◆ **Liste des activités**:
A: Recopiez le passage du texte sur la marionnette Amal compris entre « La femme de » et « de son voyage. », bornes incluses.
B: Répondez aux questions suivantes sur le texte consacré à la marionnette Amal :
(i) Quelle compagnie théâtrale a monté la pièce dans laquelle le personnage d’Amal est apparu pour la première fois ?
(ii) Dans quels pays Claire Béjanin a-t-elle produit la marche d’Amal ?
(iii) Devant quel lieu de Genève Petite Amal se trouve-t-elle sur la photo ?
C: Donnez la suite du texte sur la marionnette Amal, à partir de sa dernière phrase.

◆ **Texte à lire**:
------------------------------------

D’ailleurs, c’est dans une pièce de théâtre montée avec les réfugiés à Calais par la compagnie théâtrale Good Chance qu’est apparu le personnage d’Amal pour la première fois. « Cette petite réfugiée syrienne qui disait qu’elle voulait aller à l’école est restée dans nos cœurs et on a voulu lui rendre hommage », dit Claire Béjanin, qui était impliquée dans le projet original et qui a été la productrice de la marche d’Amal en France, en Suisse, en Allemagne et en Belgique.

PHOTO SALVATORE DI NOLFI, ARCHIVES ASSOCIATED PRESS

Petite Amal devant l’Office des Nations unies à Genève, le 28 septembre dernier

La femme de théâtre, qui a travaillé à maintes reprises à Montréal dans des projets présentés par l’Usine C, croit que ce serait une erreur monumentale de ne retenir que les rejets qu’a reçus Amal au cours de son voyage.

Malgré la pandémie, des dizaines de milliers de citoyens, d’artistes et de personnalités sont venus à la rencontre de la grande marionnette et lui ont offert le meilleur d’eux-mêmes.

On a vu sur la route qu’elle est bien plus qu’une marionnette. Oui, comme pour les vrais réfugiés, certains se sont opposés à son passage, mais beaucoup plus de gens lui ont ouvert les bras et ont été touchés par elle. Notre objectif, c’est justement d’attirer l’attention sur ce que vivent les migrants.

------------------------------------

◆ **Données fournies**:

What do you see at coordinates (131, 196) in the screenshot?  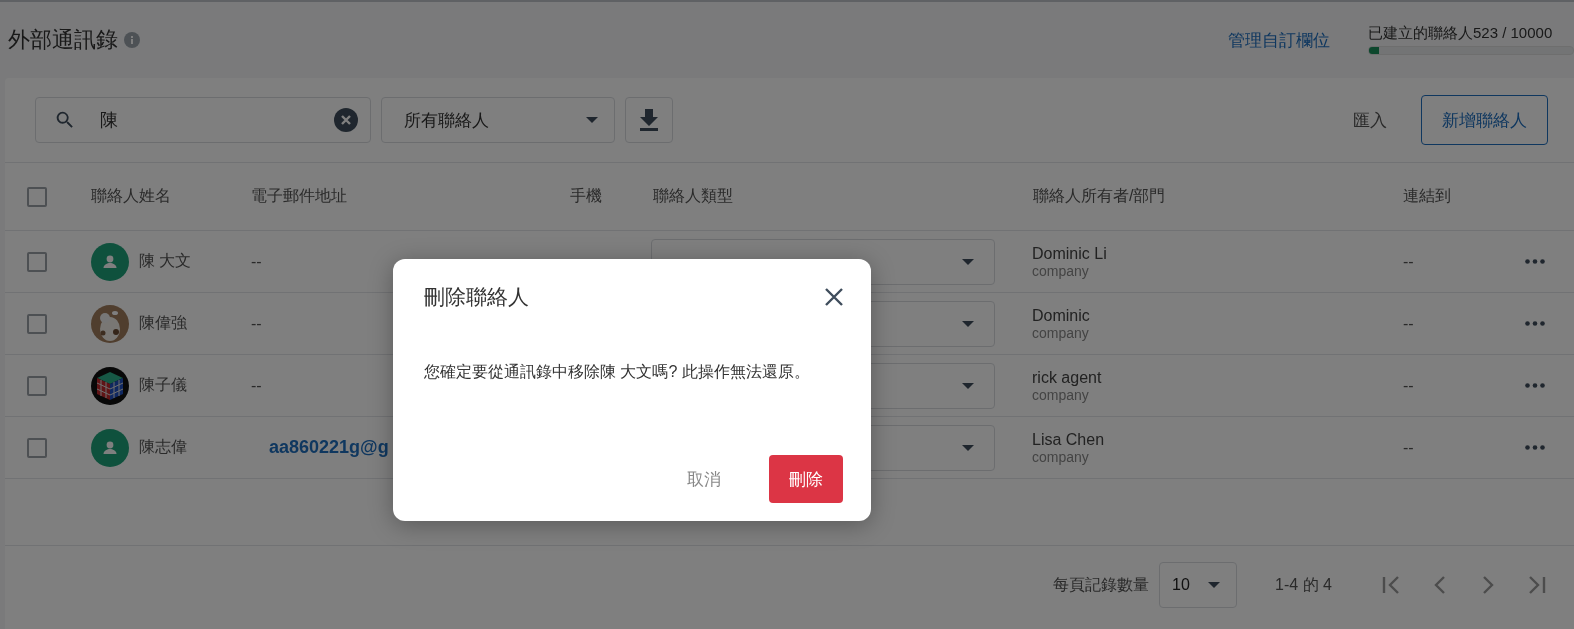 I see `column-header: 聯絡人姓名` at bounding box center [131, 196].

------------------------------------

◆ **Résultats attendus**:
A:
La femme de théâtre, qui a travaillé à maintes reprises à Montréal dans des projets présentés par l’Usine C, croit que ce serait une erreur monumentale de ne retenir que les rejets qu’a reçus Amal au cours de son voyage.

B:
(i) La compagnie Good Chance.
(ii) En France, en Suisse, en Allemagne et en Belgique.
(iii) Devant l’Office des Nations unies.

C:
Claire Béjanin, productrice de la marche d’Amal en France, en Suisse, en Allemagne et en Belgique

Claire Béjanin a beau soutenir que le projet est artistique et non politique, il reste qu’Amal met souvent les pieds là où ça fait mal.

Voyez les photos et les vidéos de la marche d’Amal sur Instagram

À Marseille, Amal est arrivée par la mer, accompagnée des gens de SOS Méditerranée, une organisation qui repêche des migrants en détresse dans la mer Méditerranée. Depuis le début de l’année, au moins 1370 personnes ont péri en tentant la traversée. Malgré son importance, le travail de SOS Méditerranée se fait dans l’adversité, l’Union européenne lui mettant sans cesse des bâtons dans les roues. Le périple d’Amal a permis à des milliers de personnes d’acclamer les travailleurs de l’organisation non gouvernementale. Un rare baume.

En fait, tout cet ambitieux projet se veut un antidote aux crispations politiques à l’égard des réfugiés qu’on observe dans toute l’Europe et le monde occidental.

C’est ce qui le rend émouvant et d’une immense pertinence.